→ **Text passage**:
==*==
Inference for Two Independent Means

Topic 12

Math 115

Comparing Two Groups

Previously, we made inferences about a single mean from one group.

Now we extend to comparing two independent groups.

Research question: Is there a difference between the population means of two groups?

Same framework:

  • CI: Point estimate ± margin of error
  • Hypothesis testing with p-values

Data Structure for Two Means

When comparing two means:

  • Response variable: Numerical
  • Explanatory variable: Binary categorical (defines the two groups)

This is the same structure as two-proportion inference, but now the response is numerical instead of categorical.

Statistics and Parameters for Two Means

Statistic (sample) Parameter (population)
Group 1 mean \(\bar{x}_1\) \(\mu_1\)
Group 2 mean \(\bar{x}_2\) \(\mu_2\)
Difference \(\bar{x}_1 - \bar{x}_2\) \(\mu_1 - \mu_2\)

Statistic of interest: \(\bar{x}_1 - \bar{x}_2\) (difference in sample means)

Goal: Make inferences about \(\mu_1 - \mu_2\) (difference in population means)

Birth Weights and Smoking

Do infants whose mothers smoke have different mean birth weights?
==*==
→ **Directive 1**:
Render the rows, from the line containing "Where should I click to: Click" through the end of the rows, inclusive, as a Markdown table with columns n and Line, skipping blank lines and leaving out the pictures.
The lecture notes and the rows below them come from unrelated sources.
==*==
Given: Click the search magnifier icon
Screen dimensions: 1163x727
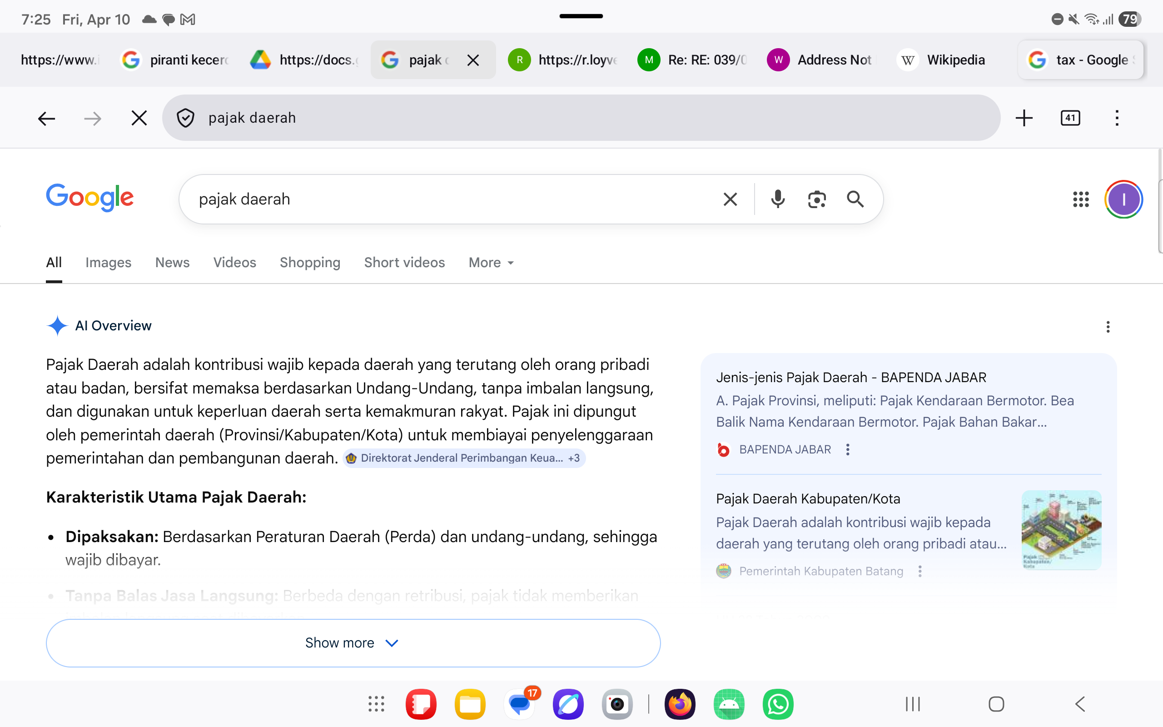Looking at the screenshot, I should (856, 199).
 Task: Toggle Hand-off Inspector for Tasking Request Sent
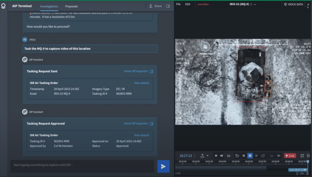coord(151,71)
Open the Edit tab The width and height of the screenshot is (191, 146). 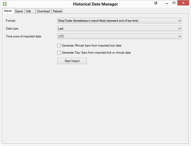point(29,11)
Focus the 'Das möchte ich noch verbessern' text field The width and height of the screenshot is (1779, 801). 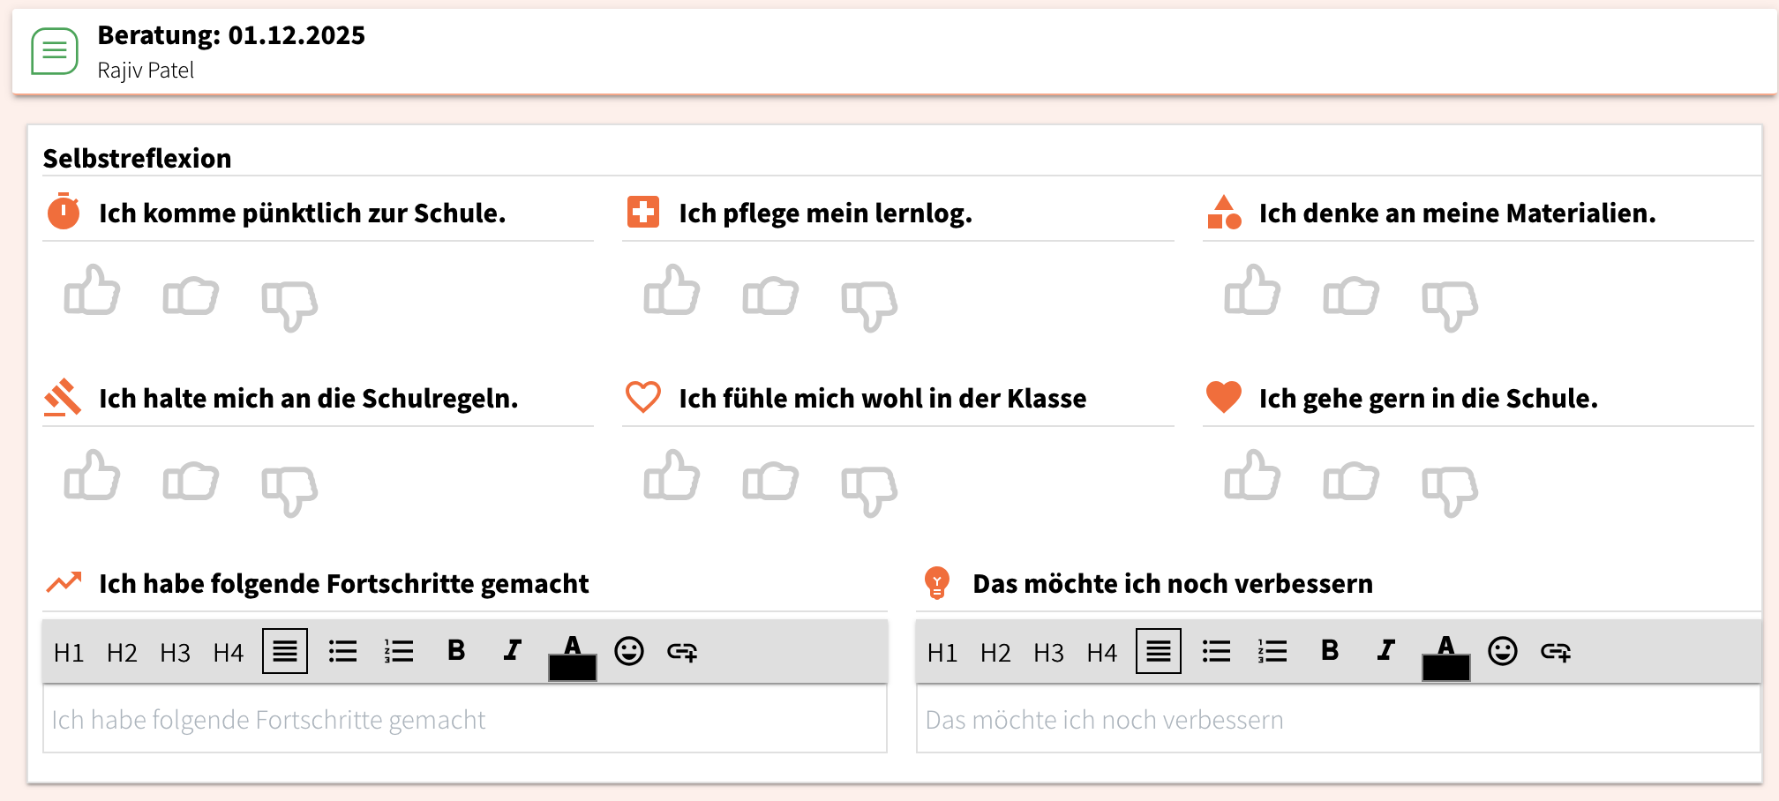coord(1338,720)
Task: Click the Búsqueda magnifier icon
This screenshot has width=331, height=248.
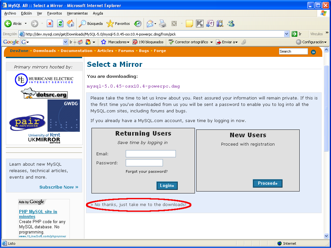Action: coord(82,24)
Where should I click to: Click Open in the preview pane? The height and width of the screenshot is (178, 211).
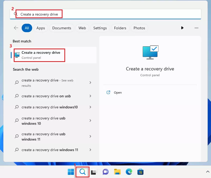[x=118, y=93]
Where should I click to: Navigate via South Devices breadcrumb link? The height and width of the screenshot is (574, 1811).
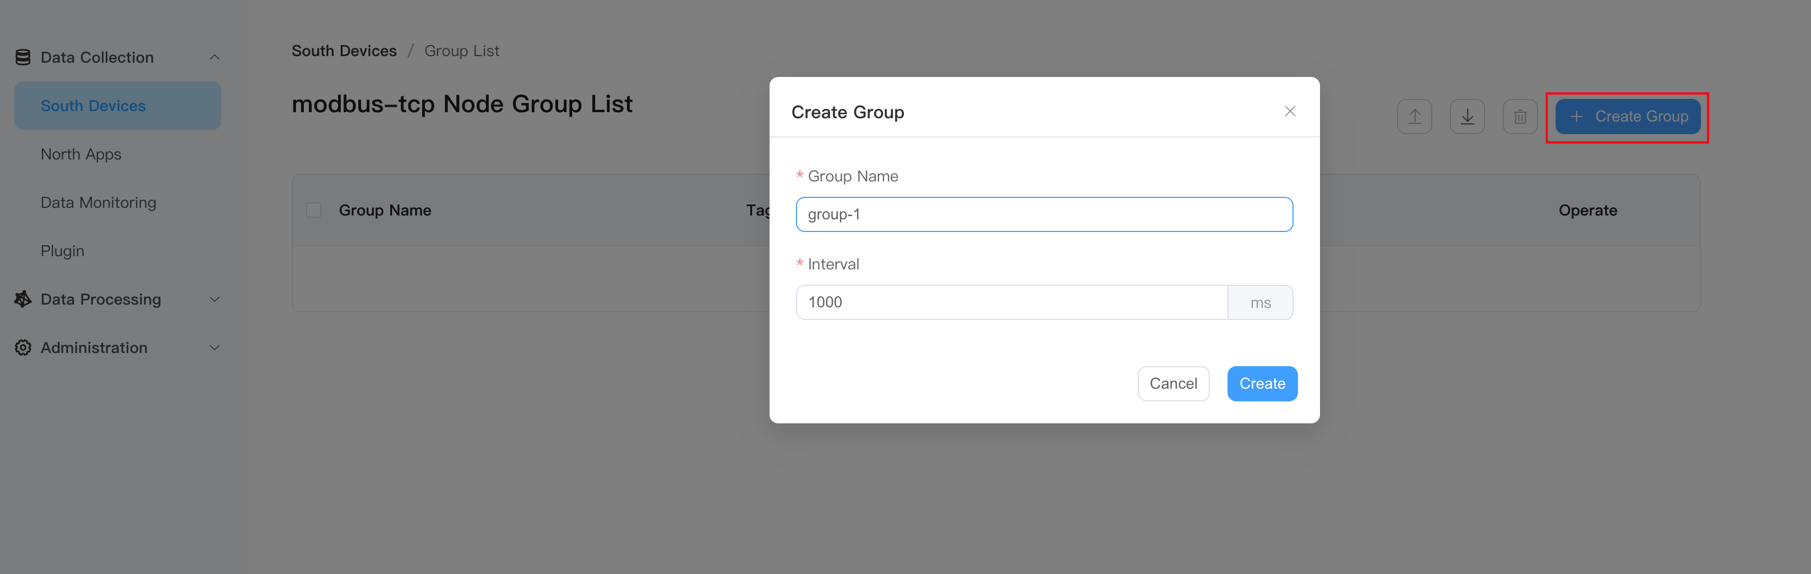344,50
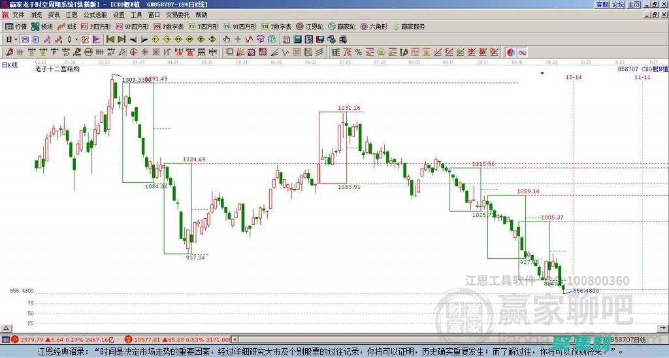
==*==
→ **Directive 2**:
From the lecture notes on two means, copy out the passage between "Group 1 mean" and "mean birth weights?", inclusive.

→ **Correct output 1**:
| n | Line |
|---|---|
| 1 | Where should I click to: Click Open in the preview pane? The height and width of the screenshot is (178, 211). |
| 2 | [x=118, y=93] |
| 3 | Where should I click to: Navigate via South Devices breadcrumb link? The height and width of the screenshot is (574, 1811). |
| 4 | 344,50 |

→ **Correct output 2**:
Group 1 mean \(\bar{x}_1\) \(\mu_1\)
Group 2 mean \(\bar{x}_2\) \(\mu_2\)
Difference \(\bar{x}_1 - \bar{x}_2\) \(\mu_1 - \mu_2\)

Statistic of interest: \(\bar{x}_1 - \bar{x}_2\) (difference in sample means)

Goal: Make inferences about \(\mu_1 - \mu_2\) (difference in population means)

Birth Weights and Smoking

Do infants whose mothers smoke have different mean birth weights?